How to complete this task:
Write the records out once more, exactly as they are given.

Saved data entries:
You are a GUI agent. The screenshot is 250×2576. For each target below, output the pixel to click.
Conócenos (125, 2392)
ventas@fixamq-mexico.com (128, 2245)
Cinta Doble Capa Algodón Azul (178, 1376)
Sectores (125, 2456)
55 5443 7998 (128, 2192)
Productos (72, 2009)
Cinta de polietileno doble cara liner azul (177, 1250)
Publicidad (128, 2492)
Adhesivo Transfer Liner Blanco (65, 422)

Response box:
You are a GUI agent. The screenshot is 250×2576. For each target below, output the pixel to click.
Conócenos (125, 2392)
ventas@fixamq-mexico.com (128, 2245)
Cinta Doble Capa Algodón Azul (178, 1376)
Sectores (125, 2456)
55 5443 7998 (128, 2192)
Productos (72, 2009)
Cinta de polietileno doble cara liner azul (177, 1250)
Publicidad (128, 2492)
Adhesivo Transfer Liner Blanco (65, 422)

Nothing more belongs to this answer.